_Task to complete_:
Rewrite the passage from the text on reinforcement that begins at "Take Note: It is" and stops after "did not decrease.", changing "pupil" to "student".

_Document excerpt_:
So, the word 'positive' that we use to describe reinforcement (and punishment) has nothing do to with 'good' things. In this respect, positive simply means the adding of a stimulus in the environment. Backtracking a little, just to solidify the concepts, the term 'reinforcement' means that the behaviour will increase in future frequency.
      For example, a child being praised for studying for the first time, and then the child studying again a few days later is a 'positive reinforcement'. There is a stimulus that is now available that was not available before the presentation of the behaviour (the praise) as well as an increase in the frequency of the behaviour (the child studies again in the near future).
     In regards to the word 'negative', this means the removal of a stimulus in the environment. So an example of negative reinforcement would be turning off the television when there is a programme on you don't like, and doing this behaviour every time you see that programme on. You are removing the stimulus of the programme, and is reinforcing to you.
    Take Note: It is important for you to remember that we can only classify consequences as being reinforcing or punishing if they increase or decrease frequency of behaviour in the future respectively. For example, just stating that a teacher shouts as her pupil for writing on the desks is not a punishment unless we have evidence to show that this consequence has decreased the future frequency of that behaviour. Think back to when you were at school, (or if your still at school) at those few children who were always non-compliant, unruly, often disruptive, and so on, and were shouted at every single day at school. The teacher shouting at them, although it may have worked as a punisher for most students, was not a punisher for these children, as their behaviour did not decrease.
     The following diagram illustrates the effects of positive reinforcement and negative reinforcement in a clearer way than words (it also shows positive punishment and negative punishment, but more on that in the next post).













Another key point we have to remember when dealing with positive (and negative) consequences, is that we know that the behaviour has changed due to the consequence that the behaviour has evoked. Going back to a previous example, a teacher shouting at her pupil may seemingly decrease the frequency of a behaviour, but it maybe the social disapproval from fellow classmates for interrupting class that maybe the effective positive punishment.
     When we are looking to set up a situation where something that is going to reinforce a behaviour, we need to consider the following;
Set up an initial easy criterion.
Use high quality reinforcement of sufficient magnitude - Someone who is told that they will get £25 when they get a Nobel Prize is not going to be worked towards. Someone who will get £25 when they pass their driving test is a much more suitable criterion.
Use varied reinforcers - a child who always receives a chocolate bar every time they complete a piece of homework is soon going to get sick of chocolate (and possibly fat and unhealthy!)
Reinforce each occurrence first, and then gradually thin - again, giving a child a chocolate bar every single time they do their homework, they are going to expect this every time. It is likely that the natural reinforcement of performing well academically will ever emerge.
Gradually increase the time between the response and reinforcement given - You can't expect to work hard for a day, and then get a degree at the end.
   
     Moving on from the basics of positive reinforcement and negative reinforcement now, we need to consider some stimuli that may actually be positively or negatively reinforcing.

_Data shown_:
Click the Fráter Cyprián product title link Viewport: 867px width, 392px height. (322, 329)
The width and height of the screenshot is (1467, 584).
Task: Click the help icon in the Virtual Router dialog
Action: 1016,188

_Answer to the exercise_:
Take Note: It is important for you to remember that we can only classify consequences as being reinforcing or punishing if they increase or decrease frequency of behaviour in the future respectively. For example, just stating that a teacher shouts as her student for writing on the desks is not a punishment unless we have evidence to show that this consequence has decreased the future frequency of that behaviour. Think back to when you were at school, (or if your still at school) at those few children who were always non-compliant, unruly, often disruptive, and so on, and were shouted at every single day at school. The teacher shouting at them, although it may have worked as a punisher for most students, was not a punisher for these children, as their behaviour did not decrease.